Aquele abraço

Publicado em Crônicas

Severino Francisco

 

Sou de uma geração imediatamente anterior à de Gilberto Gil. Confesso que me sentia humilhado, mas não ofendido, pela inteligência daquela constelação de pessoas brilhantes, que incluía, entre outros, Glauber Rocha, Caetano Veloso, Tom Zé, Chico Buarque, Gal Costa, Wally Salomão e Torquato Neto. Eu me sentia, a um só tempo, humilhado e provocado.

E, na verdade, essa convergiu com duas gerações anteriores do modernismo, nos proporcionando o privilégio de sermos contemporâneos de Carlos Drummond, João Cabral, Clarice Lispector, Vinicius de Moraes, Nelson Rodrigues, Gilberto Freyre e Rubem Braga. É o momento mais alto da inteligência brasileira. Mesmo assim, a geração de Gil e cia brilhou intensamente.

Gil incorporou o ritmo do baião e da capoeira à batida do violão. Abrasileirou e baianizou o rock e o reggae. É o mais espiritualizado dos nossos compositores. Compôs canções modernas e eternas. Quando voltou do exílio para Salvador, em 1972, encontrou o bloco Filhos de Gandhi reduzido a minguados 40 integrantes.

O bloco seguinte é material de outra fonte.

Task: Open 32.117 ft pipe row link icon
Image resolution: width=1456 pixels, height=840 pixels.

Resolveu desfilar e compor a canção Filhos de Gandhi, que provocou o renascimento e a transformação da agremiação no maior bloco de afoxé da Bahia, alcançando 10 mil participantes. A sua canção foi o mistério que bateu no coração. Sou Corinthians e Filhos de Gandhi, o bloco que celebra o sagrado e a paz em pleno carnaval.

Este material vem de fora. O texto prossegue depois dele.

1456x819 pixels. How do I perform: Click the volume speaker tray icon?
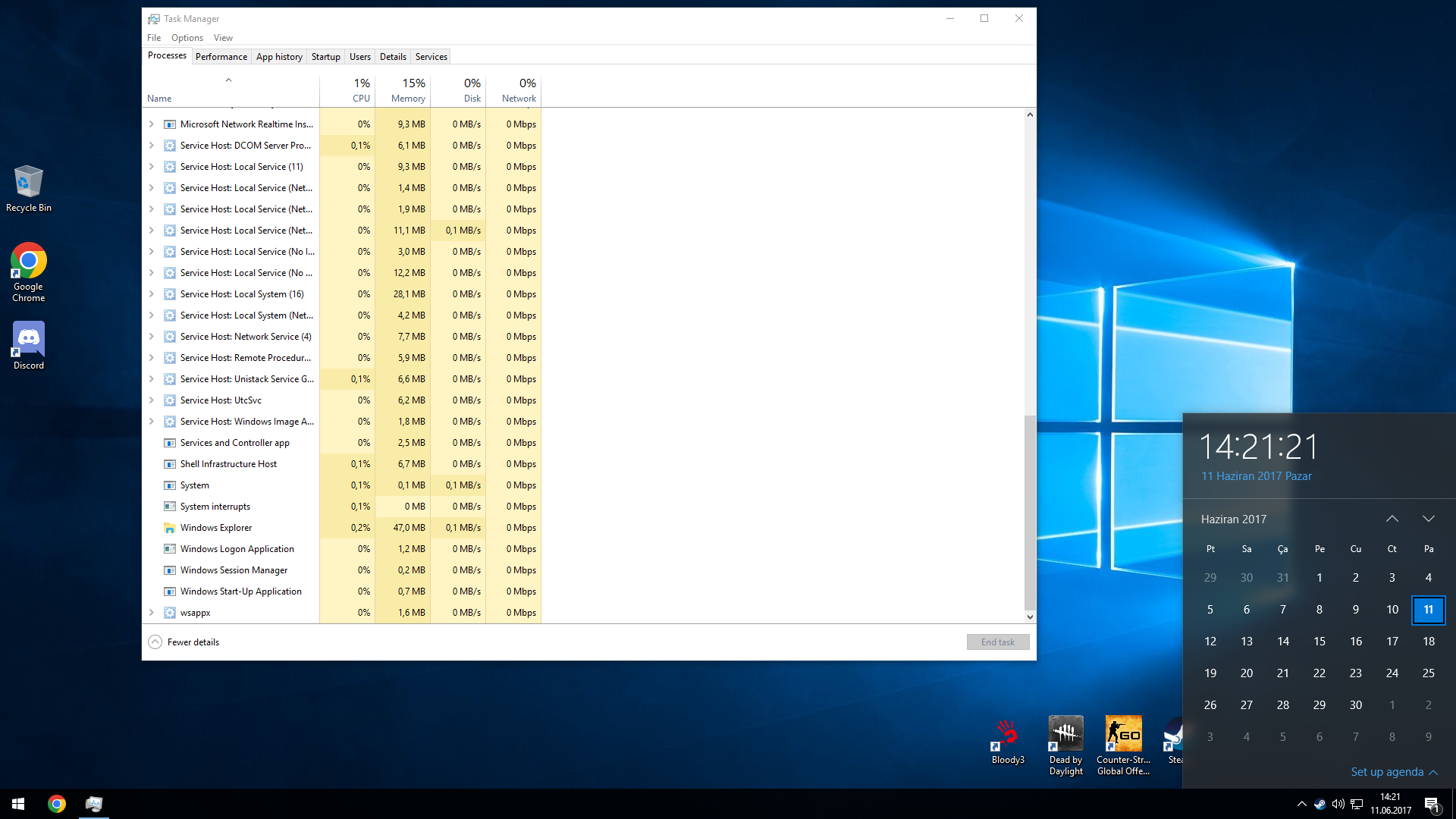click(1338, 805)
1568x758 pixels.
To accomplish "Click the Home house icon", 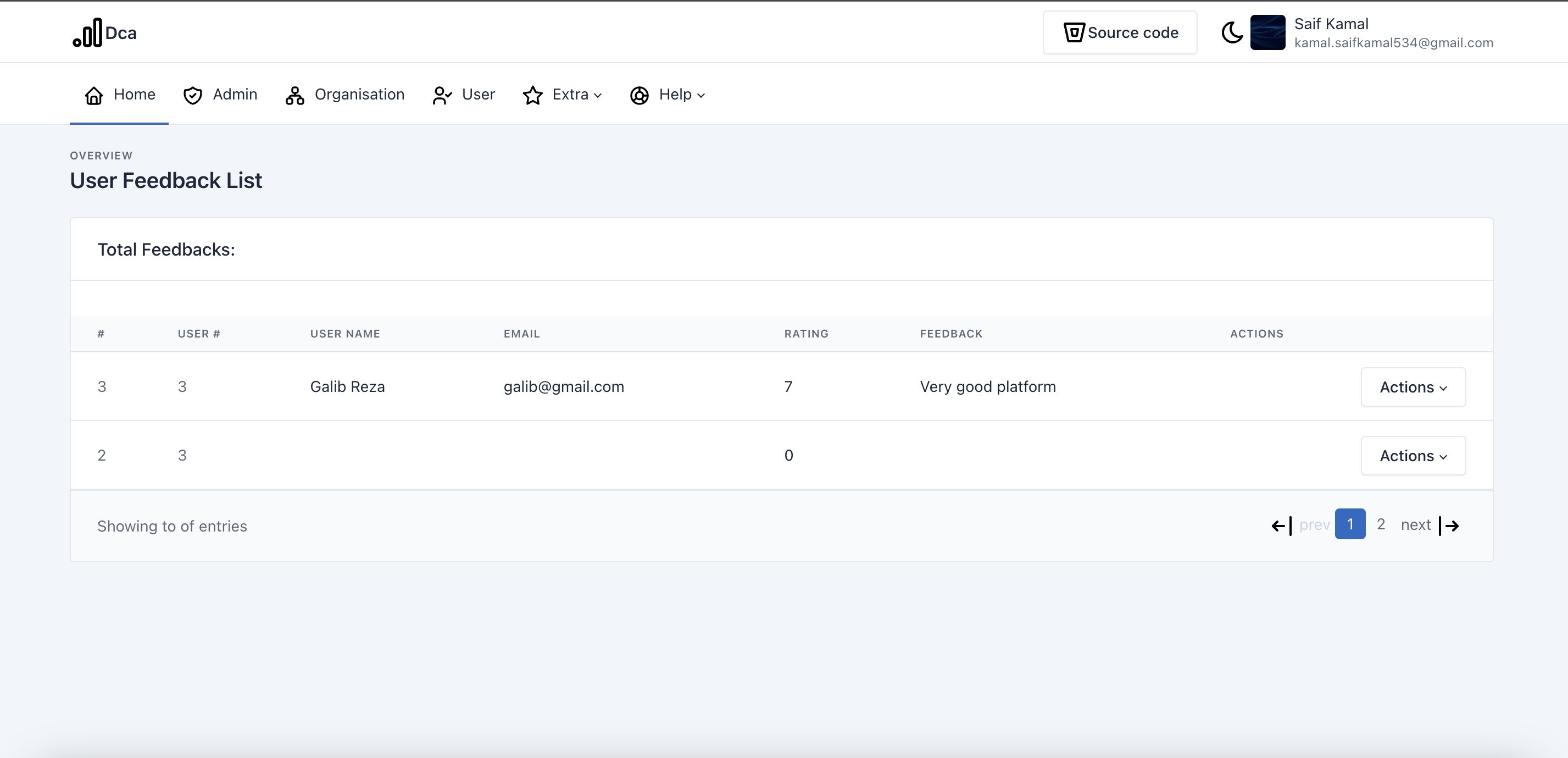I will click(x=94, y=95).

Gil é um dos poucos artistas que pode sentar-se com um violão em um tamborete e tocar em qualquer lugar do mundo. Ele é, antes de tudo, uma pessoa elegante, espiritualmente elegante. Fui assistir a um show de Gil no fim da década de 1970, na Sala Martins Penna, do Teatro Nacional, e fiquei intrigado com um verso da canção Meio-de-campo, em homenagem ao craque Afonsinho, que jogou no Botafogo e no Flamengo. Aliás, Waly Salomão disse que eu parecia muito com o Afonsinho.
Pois bem, fiquei intrigado com um verso em Gil afirma: “Prezado amigo Afonsinho/Eu continuo aqui mesmo/aperfeiçoando o imperfeito/desprezando a perfeição”. Como assim, desprezar a perfeição? No entanto, depois de enfrentar o claro enigma, eu compreendi a jogada de Gil. É que a escala humana é a da imperfeição, mas, ao mesmo tempo, nós temos de aperfeiçoar o imperfeito o tempo todo.

Gil cantou a paz como ninguém; cantou a paz, não apenas como estado de não violência, mas também como instante de iluminação: “A paz invadiu o meu coração/De repente me encheu de paz/Como se o vento de um tufão/Arrancasse meus pés do chão.” Como alguém já disse: ele é o nosso buda baiano.

Colocou parâmetros muito elevados em termos de música, poesia e visão de Brasil, que influenciaram, com forte impacto, a geração do regionalismo internacionalizado da virada da década de 1970. Zé Ramalho, Elba Ramalho, Vital Farias (Paraíba); Alceu Valença, Geraldo Azevedo, Chico Science (Pernambuco); Belchior, Fagner, Fausto Nilo (Ceará); Clodo, Climério e Clésio (Brasília).

Realmente, é um privilégio ser contemporâneo de Gilberto Gil. E, apesar de ele se afastar dos megashows, ele continuará a compor e a nos brindar com a sua sabedoria e a sua arte sublime de buda baiano. A canção de Gil é um mistério que bate no coração e permanecerá reverberando.